◆ **How to complete this task**:
Your copy of the entries below should hold exactly the lines from the one containing "The width and" to the one containing "the シナジー効果を加減算 callout", inclusive, and no pictures.

(Collection entries)

··········

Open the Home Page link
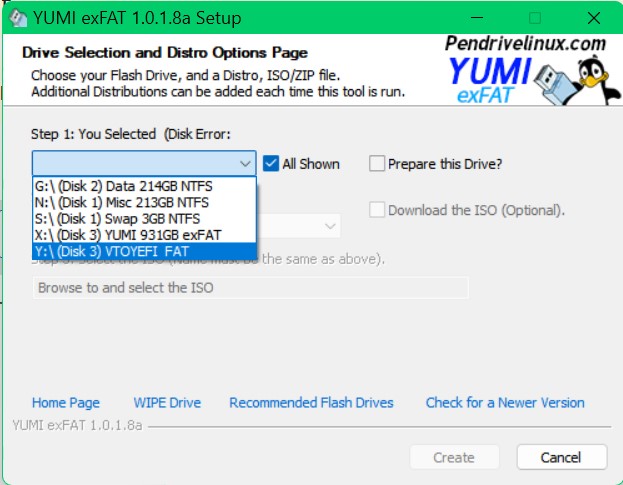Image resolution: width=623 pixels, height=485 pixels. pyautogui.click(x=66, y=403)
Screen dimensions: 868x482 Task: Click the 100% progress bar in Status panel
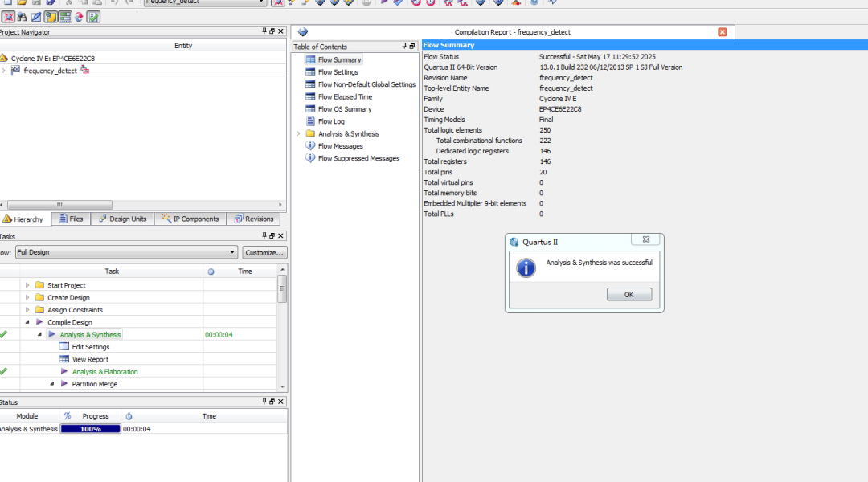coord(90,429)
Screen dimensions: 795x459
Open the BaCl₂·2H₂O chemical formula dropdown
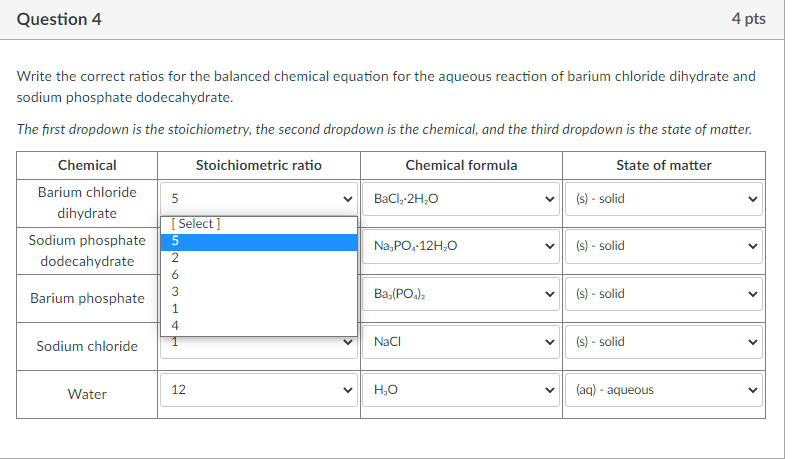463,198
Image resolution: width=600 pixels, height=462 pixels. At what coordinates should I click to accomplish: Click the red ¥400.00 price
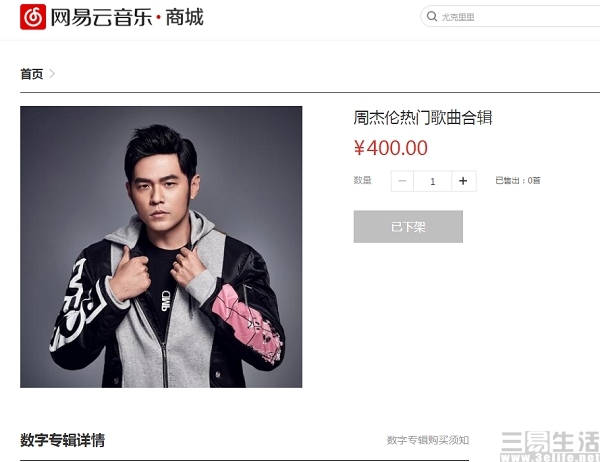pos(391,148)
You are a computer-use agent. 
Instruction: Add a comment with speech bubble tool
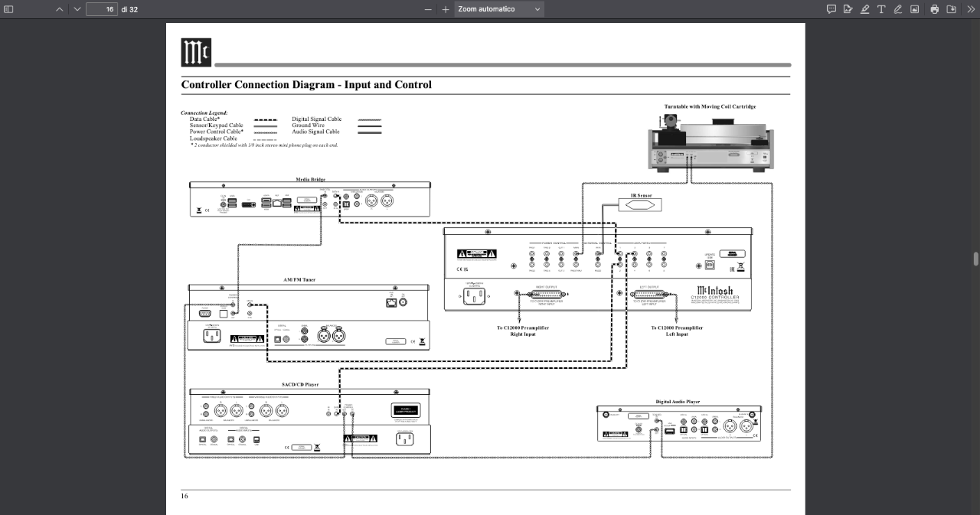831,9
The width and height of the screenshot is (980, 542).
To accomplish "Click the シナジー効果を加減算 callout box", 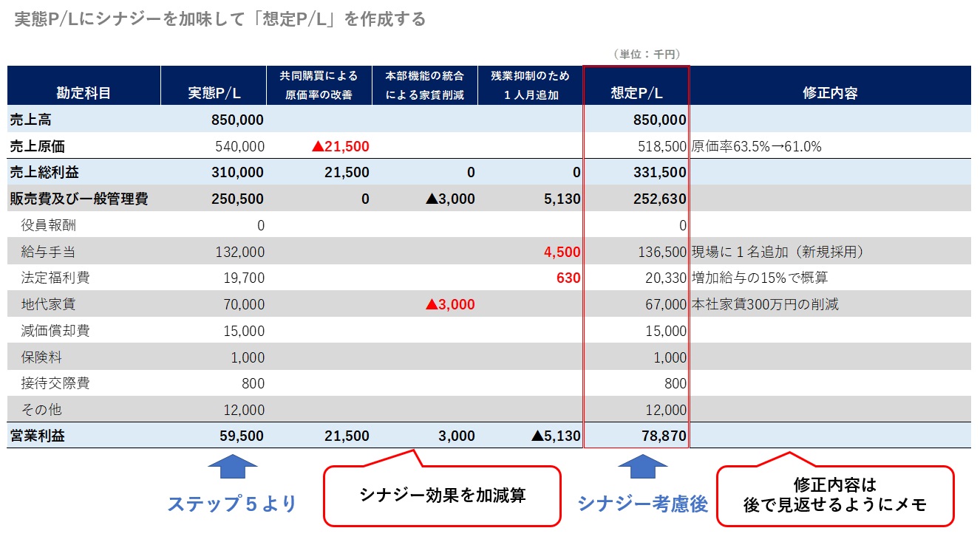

··········

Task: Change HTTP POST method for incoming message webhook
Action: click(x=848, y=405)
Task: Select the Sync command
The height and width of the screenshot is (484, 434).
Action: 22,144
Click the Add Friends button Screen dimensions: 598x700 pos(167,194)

··········

◆ **Answer space**:
The width and height of the screenshot is (980, 542).
To accomplish "Click the シナジー効果を加減算 callout box", 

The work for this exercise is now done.